# EXERCISE OBJECTIVE
Please reproduce the records from the line with "At what (x,y)" to the line with "Looking at the", swapping "coordinate pair" for "point" and keeping everything else the same. Omit the pictures.

# MATERIAL FOR THIS TASK
* * * * *

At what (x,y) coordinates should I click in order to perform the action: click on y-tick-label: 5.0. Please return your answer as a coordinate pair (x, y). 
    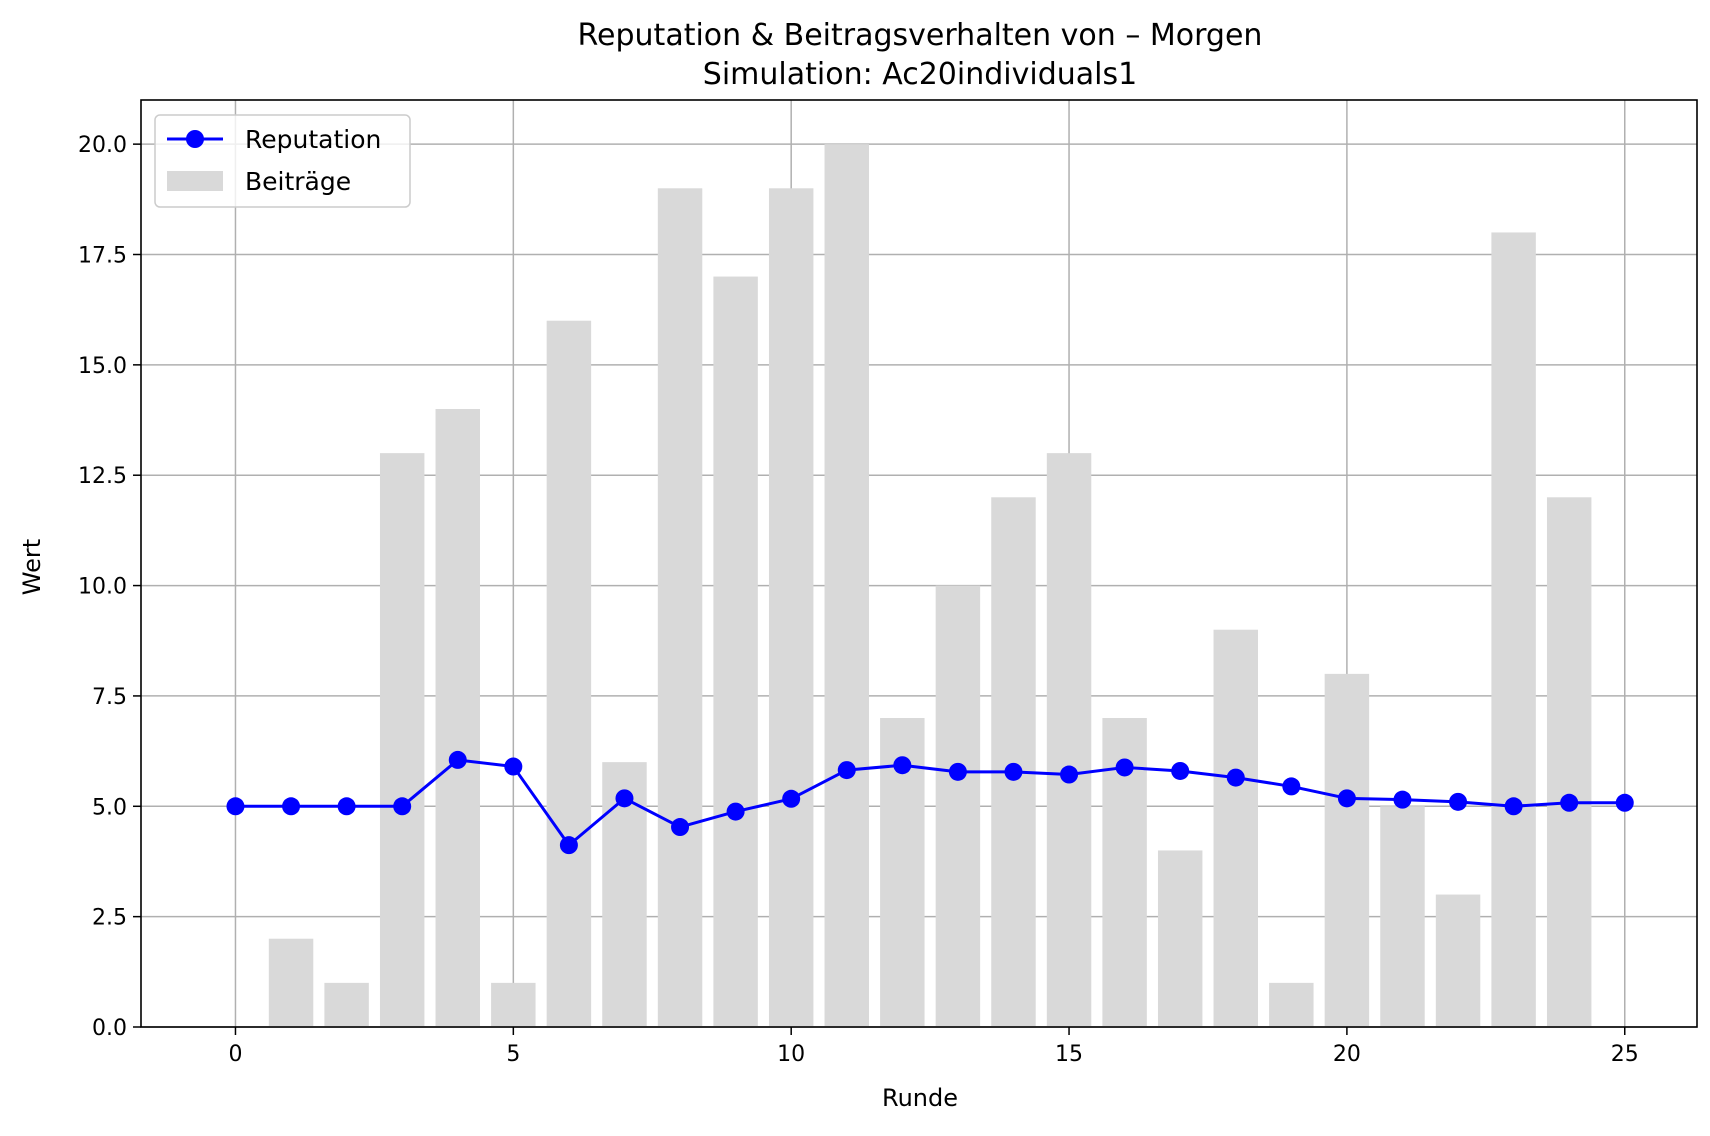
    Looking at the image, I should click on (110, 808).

* * * * *

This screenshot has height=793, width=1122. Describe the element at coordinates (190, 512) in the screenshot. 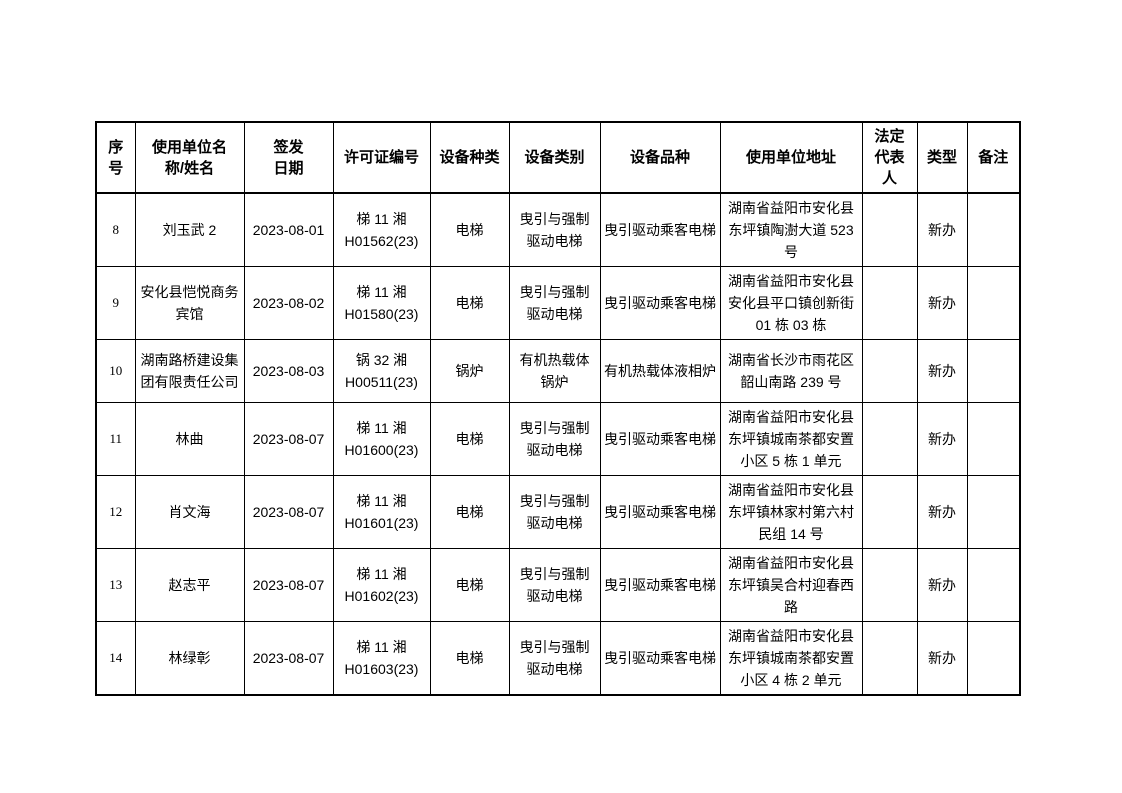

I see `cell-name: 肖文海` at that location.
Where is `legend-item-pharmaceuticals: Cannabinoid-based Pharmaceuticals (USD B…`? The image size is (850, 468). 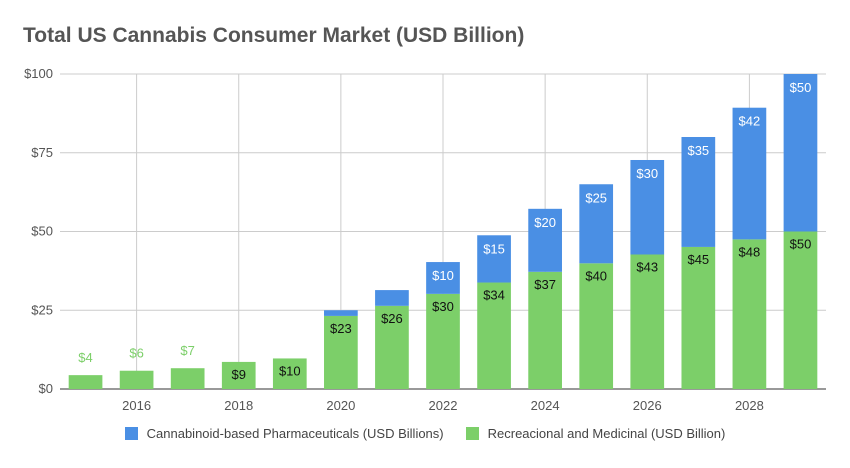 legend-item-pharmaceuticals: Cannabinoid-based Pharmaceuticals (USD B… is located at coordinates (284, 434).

* * * * *

# TASK RESULT
At what (x,y) coordinates should I click in order to perform the action: click on y-tick-label: 5.0. Please return your answer as a point (x, y). 
    Looking at the image, I should click on (110, 808).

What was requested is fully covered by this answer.